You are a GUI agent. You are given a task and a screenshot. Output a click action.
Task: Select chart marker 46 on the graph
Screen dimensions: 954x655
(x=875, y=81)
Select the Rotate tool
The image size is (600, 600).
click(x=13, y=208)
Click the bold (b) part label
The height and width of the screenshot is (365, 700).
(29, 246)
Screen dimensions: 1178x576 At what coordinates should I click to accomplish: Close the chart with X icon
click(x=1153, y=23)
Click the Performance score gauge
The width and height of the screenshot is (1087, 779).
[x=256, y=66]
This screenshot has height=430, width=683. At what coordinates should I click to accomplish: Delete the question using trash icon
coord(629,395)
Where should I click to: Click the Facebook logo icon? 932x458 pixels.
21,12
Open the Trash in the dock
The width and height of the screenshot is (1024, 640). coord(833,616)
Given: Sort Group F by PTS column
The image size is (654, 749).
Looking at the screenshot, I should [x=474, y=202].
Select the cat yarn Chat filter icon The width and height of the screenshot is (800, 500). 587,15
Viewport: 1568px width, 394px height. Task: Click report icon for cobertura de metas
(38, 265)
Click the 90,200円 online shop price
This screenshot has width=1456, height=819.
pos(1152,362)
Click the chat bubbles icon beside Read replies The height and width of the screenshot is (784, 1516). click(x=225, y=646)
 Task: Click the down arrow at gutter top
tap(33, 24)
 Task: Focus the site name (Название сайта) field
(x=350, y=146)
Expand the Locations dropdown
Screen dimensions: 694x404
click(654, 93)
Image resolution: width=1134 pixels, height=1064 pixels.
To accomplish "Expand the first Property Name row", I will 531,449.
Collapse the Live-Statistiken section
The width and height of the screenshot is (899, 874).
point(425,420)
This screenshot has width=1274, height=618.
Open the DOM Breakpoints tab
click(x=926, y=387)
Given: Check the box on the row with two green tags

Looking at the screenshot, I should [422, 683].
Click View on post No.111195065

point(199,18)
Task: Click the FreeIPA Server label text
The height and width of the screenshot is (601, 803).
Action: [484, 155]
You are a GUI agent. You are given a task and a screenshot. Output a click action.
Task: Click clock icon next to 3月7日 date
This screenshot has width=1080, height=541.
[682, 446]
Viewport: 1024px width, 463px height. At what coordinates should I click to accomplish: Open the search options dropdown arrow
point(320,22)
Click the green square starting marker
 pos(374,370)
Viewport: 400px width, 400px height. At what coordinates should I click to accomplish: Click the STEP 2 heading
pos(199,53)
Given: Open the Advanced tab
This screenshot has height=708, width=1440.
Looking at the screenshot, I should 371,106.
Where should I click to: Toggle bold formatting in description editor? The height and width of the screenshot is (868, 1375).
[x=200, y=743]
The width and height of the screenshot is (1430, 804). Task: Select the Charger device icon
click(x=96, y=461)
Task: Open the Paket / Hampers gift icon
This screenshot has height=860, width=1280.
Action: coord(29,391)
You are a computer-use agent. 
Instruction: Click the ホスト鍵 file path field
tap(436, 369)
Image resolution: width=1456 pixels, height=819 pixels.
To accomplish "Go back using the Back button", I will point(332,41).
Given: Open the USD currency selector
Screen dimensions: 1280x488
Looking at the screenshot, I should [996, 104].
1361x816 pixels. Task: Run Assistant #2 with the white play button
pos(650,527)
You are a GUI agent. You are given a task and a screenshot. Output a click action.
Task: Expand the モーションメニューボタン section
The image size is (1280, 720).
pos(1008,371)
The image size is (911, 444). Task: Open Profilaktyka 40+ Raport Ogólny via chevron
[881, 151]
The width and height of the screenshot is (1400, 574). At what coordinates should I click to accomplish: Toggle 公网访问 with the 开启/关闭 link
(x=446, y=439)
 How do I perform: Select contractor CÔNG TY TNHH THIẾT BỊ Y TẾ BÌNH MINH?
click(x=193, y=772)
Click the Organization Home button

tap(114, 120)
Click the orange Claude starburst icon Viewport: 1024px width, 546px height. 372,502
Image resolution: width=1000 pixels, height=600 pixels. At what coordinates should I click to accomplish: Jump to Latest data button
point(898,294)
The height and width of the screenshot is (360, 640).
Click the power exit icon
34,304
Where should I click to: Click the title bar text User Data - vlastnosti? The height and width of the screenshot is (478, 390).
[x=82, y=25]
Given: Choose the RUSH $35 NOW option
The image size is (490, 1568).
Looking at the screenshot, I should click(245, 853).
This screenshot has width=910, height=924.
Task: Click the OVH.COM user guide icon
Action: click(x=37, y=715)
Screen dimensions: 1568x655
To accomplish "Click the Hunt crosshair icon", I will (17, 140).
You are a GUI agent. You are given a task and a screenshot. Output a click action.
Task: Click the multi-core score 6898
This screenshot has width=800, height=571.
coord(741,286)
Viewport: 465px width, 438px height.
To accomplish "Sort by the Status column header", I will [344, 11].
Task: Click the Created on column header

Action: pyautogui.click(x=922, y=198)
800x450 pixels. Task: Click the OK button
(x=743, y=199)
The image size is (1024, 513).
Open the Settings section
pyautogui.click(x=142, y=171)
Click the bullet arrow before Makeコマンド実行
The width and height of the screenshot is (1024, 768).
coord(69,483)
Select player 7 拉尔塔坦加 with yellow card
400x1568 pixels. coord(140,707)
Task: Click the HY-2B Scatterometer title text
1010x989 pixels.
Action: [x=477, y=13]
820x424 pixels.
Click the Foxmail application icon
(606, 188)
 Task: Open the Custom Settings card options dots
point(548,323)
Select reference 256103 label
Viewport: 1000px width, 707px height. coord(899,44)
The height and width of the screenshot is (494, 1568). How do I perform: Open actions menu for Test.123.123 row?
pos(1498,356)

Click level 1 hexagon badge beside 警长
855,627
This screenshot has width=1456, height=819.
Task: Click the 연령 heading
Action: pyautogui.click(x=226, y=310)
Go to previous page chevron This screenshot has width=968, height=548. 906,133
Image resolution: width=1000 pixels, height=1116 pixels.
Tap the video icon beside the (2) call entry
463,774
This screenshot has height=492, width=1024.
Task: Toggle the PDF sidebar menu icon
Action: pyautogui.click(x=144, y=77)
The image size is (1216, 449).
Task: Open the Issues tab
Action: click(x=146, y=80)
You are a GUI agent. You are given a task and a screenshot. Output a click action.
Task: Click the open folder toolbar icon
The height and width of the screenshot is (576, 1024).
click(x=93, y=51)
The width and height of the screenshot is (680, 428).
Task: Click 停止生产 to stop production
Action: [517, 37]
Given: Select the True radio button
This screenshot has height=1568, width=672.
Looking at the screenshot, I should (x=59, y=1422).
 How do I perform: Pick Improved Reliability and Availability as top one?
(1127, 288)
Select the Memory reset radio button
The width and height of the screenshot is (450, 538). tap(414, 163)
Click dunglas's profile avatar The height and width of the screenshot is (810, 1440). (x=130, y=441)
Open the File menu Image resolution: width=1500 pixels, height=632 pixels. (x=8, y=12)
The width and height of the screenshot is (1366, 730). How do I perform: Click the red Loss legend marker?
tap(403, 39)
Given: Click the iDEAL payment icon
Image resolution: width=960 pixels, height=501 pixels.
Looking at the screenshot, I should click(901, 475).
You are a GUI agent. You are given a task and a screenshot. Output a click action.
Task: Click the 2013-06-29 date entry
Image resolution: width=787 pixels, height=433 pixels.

- **PROBLEM DESCRIPTION**: What you write must be the entries restated word for word, from the opening line through the one holding "Click the chat", with nothing else.

- **WRITTEN ANSWER**:
You are a GUI agent. You are given a task and a screenshot. Output a click action.
Task: Select chart marker 46 on the graph
Screen dimensions: 954x655
(x=875, y=81)
Select the Rotate tool
The image size is (600, 600).
click(x=13, y=208)
Click the bold (b) part label
The height and width of the screenshot is (365, 700).
(29, 246)
Screen dimensions: 1178x576 At what coordinates should I click to accomplish: Close the chart with X icon
click(x=1153, y=23)
Click the Performance score gauge
The width and height of the screenshot is (1087, 779).
[x=256, y=66]
This screenshot has height=430, width=683. At what coordinates should I click to accomplish: Delete the question using trash icon
coord(629,395)
Where should I click to: Click the Facebook logo icon? 932x458 pixels.
21,12
Open the Trash in the dock
The width and height of the screenshot is (1024, 640). coord(833,616)
Given: Sort Group F by PTS column
The image size is (654, 749).
Looking at the screenshot, I should [x=474, y=202].
Select the cat yarn Chat filter icon The width and height of the screenshot is (800, 500). 587,15
Viewport: 1568px width, 394px height. Task: Click report icon for cobertura de metas
(38, 265)
Click the 90,200円 online shop price
This screenshot has width=1456, height=819.
pos(1152,362)
Click the chat bubbles icon beside Read replies The height and width of the screenshot is (784, 1516). click(x=225, y=646)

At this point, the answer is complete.